After surgery you will be taken to the Cardiovascular Intensive Care Unit (CICU) for three to four days. When you wake up, you will have a tube in your throat that helps you breathe but prevents you from being able to talk. The breathing tube will be removed within the first 24 hours, depending on your condition.
If the breathing tube is not removed in three to five days, you may have a tracheostomy (a hole cut in your neck for a breathing tube) placed temporarily while your lungs strengthen. Before the breathing tube is removed, your doctor will look down your airway again using special equipment. This procedure is called a bronchoscopy and it will be done in the CICU. You may need to have additional bronchoscopies and surgical procedures to complete the transplant process. Patients normally stay in the CICU for two to four days.
Some pain right after surgery is normal, and your nurse will give you medication to control it. Most patients have less pain two to three days after surgery.
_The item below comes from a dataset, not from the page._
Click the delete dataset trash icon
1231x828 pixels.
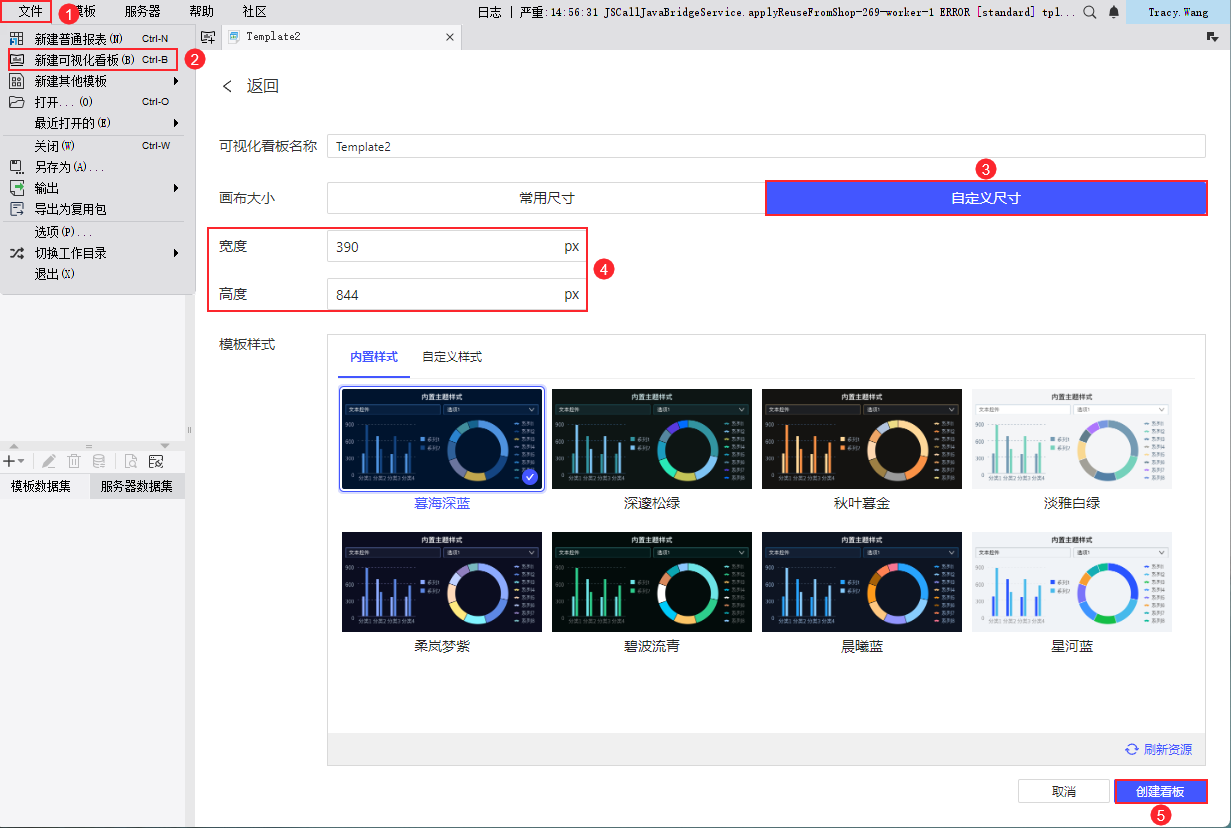[74, 461]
Getting out of bed and walking will help.
You’ll stay in the hospital as long as your doctors feel is necessary, usually about seven to 14 days.
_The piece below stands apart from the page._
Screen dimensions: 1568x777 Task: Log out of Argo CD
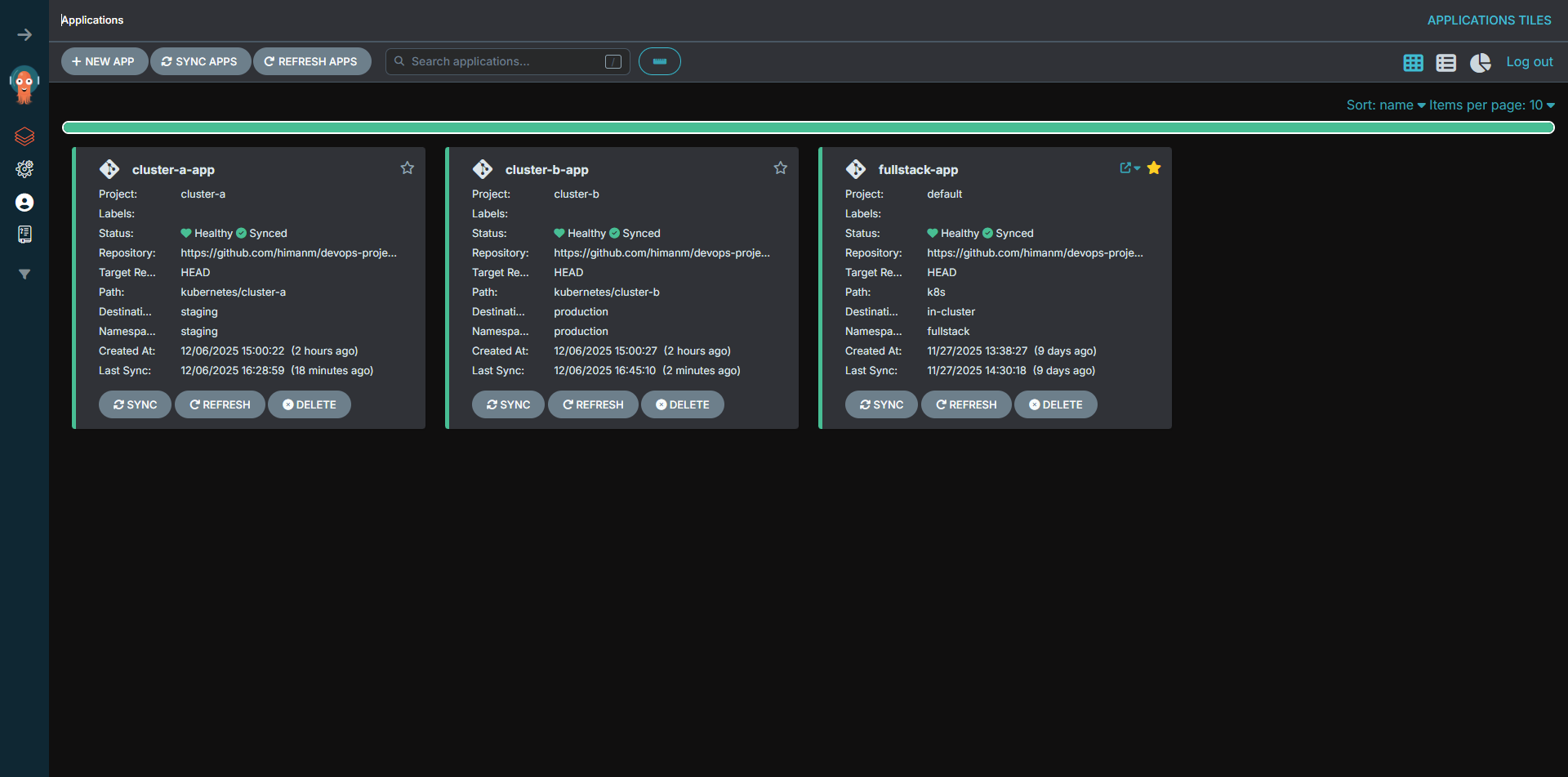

After you leave the hospital, you will continue recovering at home. For the first eight weeks, you’ll have some limits on your everyday activities and should not lift anything over 10 pounds. During your recovery period, the transplant team will watch your progress closely. You must be available for clinic visits, lab tests, pulmonary function tests, chest X-rays, CT scans and bronchoscopies, which will help your doctor to see how well your new lung(s) is(are) working.
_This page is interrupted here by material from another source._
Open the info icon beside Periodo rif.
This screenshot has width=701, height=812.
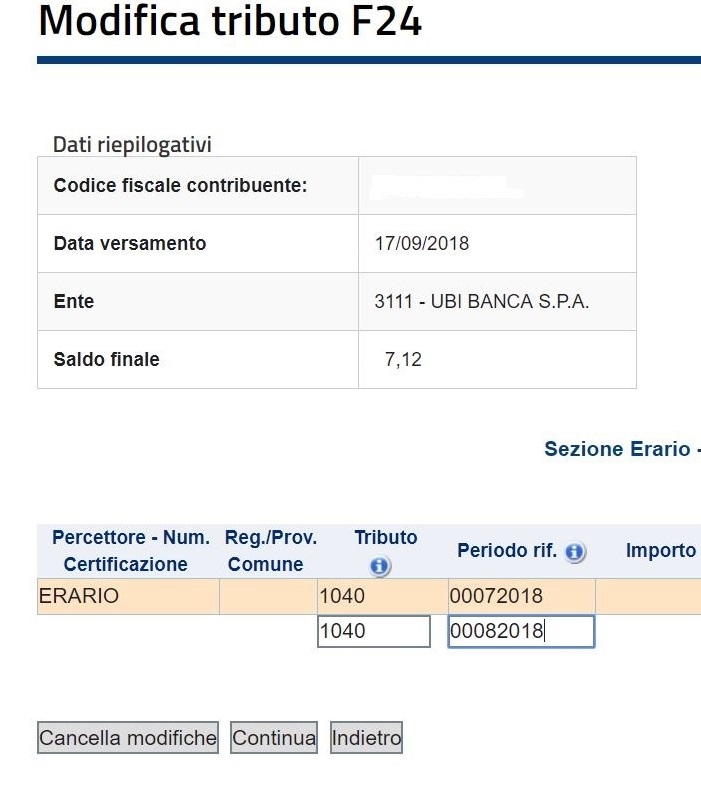point(575,552)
The transplant team will see you regularly after your transplant for blood work, testing and clinic visits; after three years, we will only need to see you twice a year. Patients who have problems may need to be seen more often.
Through the Methodist My New Life program, you’ll also have access to seminars and other resources to help you stay healthy and enjoy life after your transplant. We’ve seen an overwhelmingly positive response to this program among our post-transplant patients—not just for the educational benefits, but also for the chance to meet other transplant patients as you continue your journey through this new life.